─── GIVEN TEXT ───
Ottoman music was formed and given voice in the ‘Fasil,’ itself based on unity of mode.
Fasil; Works composed within the same melodic structure (makam) , or mode, set out and played in a particular order. In a genuine fasil, there will be works for voice and for saz. The basis of the fasil is that the works should have the same melodic structure, and they are then ordered according to shape or form. There must generally be two ‘Beste’ (poetic forms) and five ‘Semai’ composed to count as a complete fasil. These are accompanied by lyrics. The compositions are in the form of ‘Murabba’ (a poem composed of quatrains) or ‘Nakis’ (a form of song). Murabbas are composed for two rhyming couplets of a ‘Gazel,’ and may be with or without ‘Terennüm,’ which are words that complement the verses that make up the formal lyric of the song, and may either have a meaning or else be just a string of syllables, for example ‘ten, tenen, tenenen, ten nen ni.’ Lines 1, 2 and 4 of the poem are tied to the same melody, with line 3 having a different melody. This latter section is known as ‘Miyan Hane,’ wherein the makam is either widened or changed. Murabbas with terennüm repeat it at the end of each line. The terennüm of the miyan hane may be different, however. In the nakis, on the other hand, two verses are read together, followed by a lengthy terennüm.
Semai with lyrics and the same structure as the murabba or nakis (but composed in the semai style) are known as ‘Agir’ and ‘Yürük’ Semai respectively. In the fasil, lyrical works such as the ‘Kar'’ or ‘Sarki’ and instrumental pieces such as ‘Taksim,’ ‘Pesrev,’ ‘Saz Semaisi’ and ‘Oyun Havasi’ may be added. In this way, the structure of a complete fasil is as follows;
a) Any introductory Taksim with saz.
b) Pesrev
c) The first beste or kar.
d) Second beste.
e) Agir semai
f) Sarki (in order from major rhythmic pattern and slow character, to minor and fast)
g) Yürük Semai
h) Saz Semai
The ‘Kar’ gives considerable space to the terennüm component, and is a work with lyrics requiring considerable expertise. It is one of the most developed forms. The ‘Sarki’ in Turkish literature is a form that emerged under the influence of the folk song. The Sarki consists of lines of verse, its name depending on the number of verses involved. It is composed with a minor rhythmic pattern (usul) and take can take various forms. It was particularly popular after the 19th century, and left the other forms which included lyrics in the shade. It went from strength to strength in the 20th century, going beyond the previously established frontiers and eventually turning into the ‘Fantezi’ form as it grew more and more popular. Apart from a few outstanding examples, it played a major role in restricting the sphere of traditional classical music.
───
REQUESTS:
A - Echo, character for character, the span of the text on the Ottoman fasil starting with "Semai with lyrics" and going on through "beste or kar.".
B - Render this sentence from the text on the Ottoman fasil in Spanish: "The ‘Sarki’ in Turkish literature is a form that emerged under the influence of the folk song."
─── RECORDED DATA ───
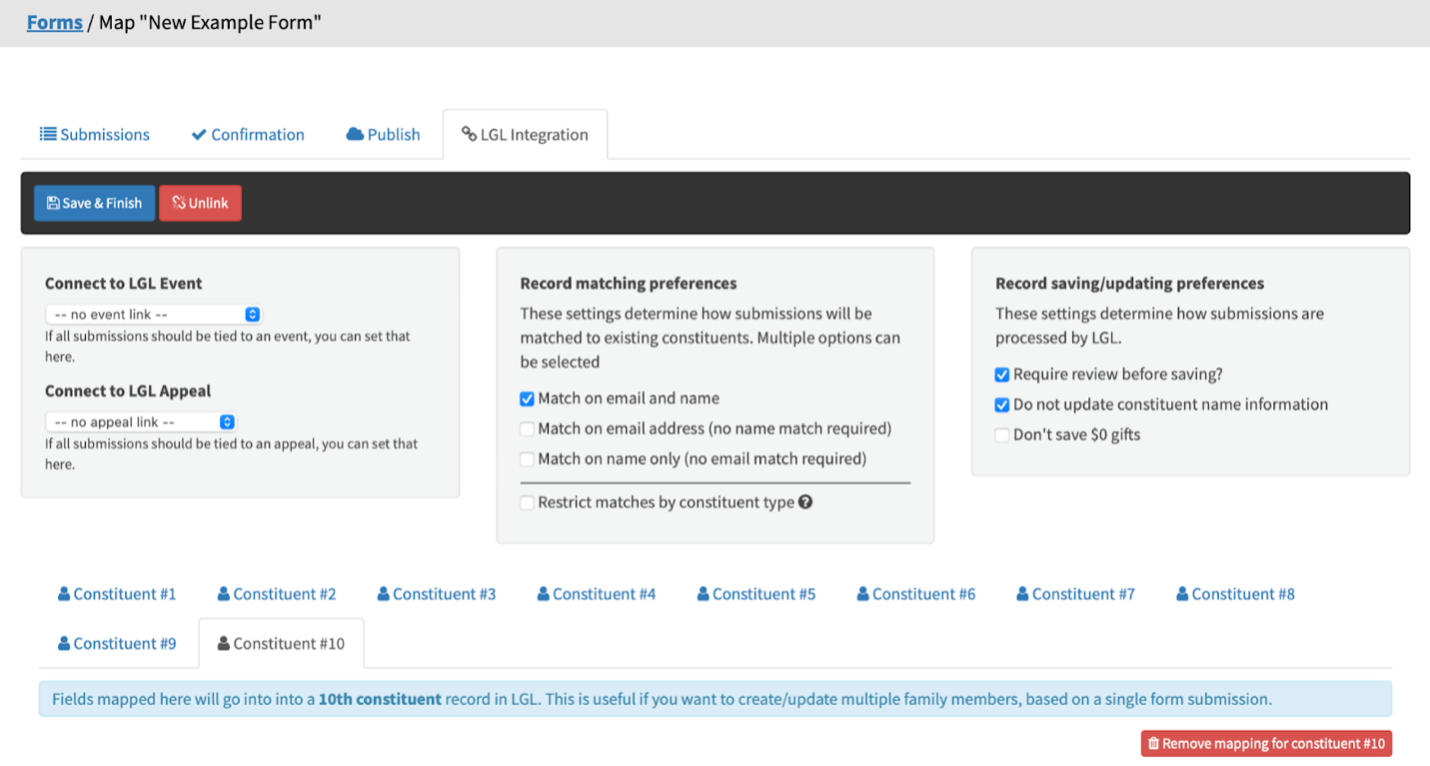Click the checkmark icon next to Confirmation
This screenshot has height=766, width=1430.
[199, 134]
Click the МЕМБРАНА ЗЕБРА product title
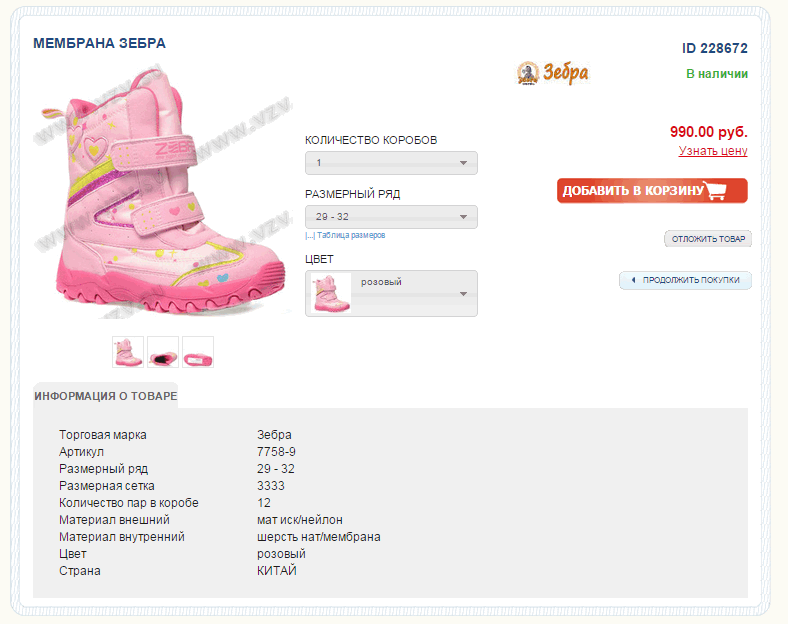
───
RESPONSE LIST:
A -
Semai with lyrics and the same structure as the murabba or nakis (but composed in the semai style) are known as ‘Agir’ and ‘Yürük’ Semai respectively. In the fasil, lyrical works such as the ‘Kar'’ or ‘Sarki’ and instrumental pieces such as ‘Taksim,’ ‘Pesrev,’ ‘Saz Semaisi’ and ‘Oyun Havasi’ may be added. In this way, the structure of a complete fasil is as follows;
a) Any introductory Taksim with saz.
b) Pesrev
c) The first beste or kar.

B - El ‘Sarki’ en la literatura turca es una forma que surgió bajo la influencia de la canción popular.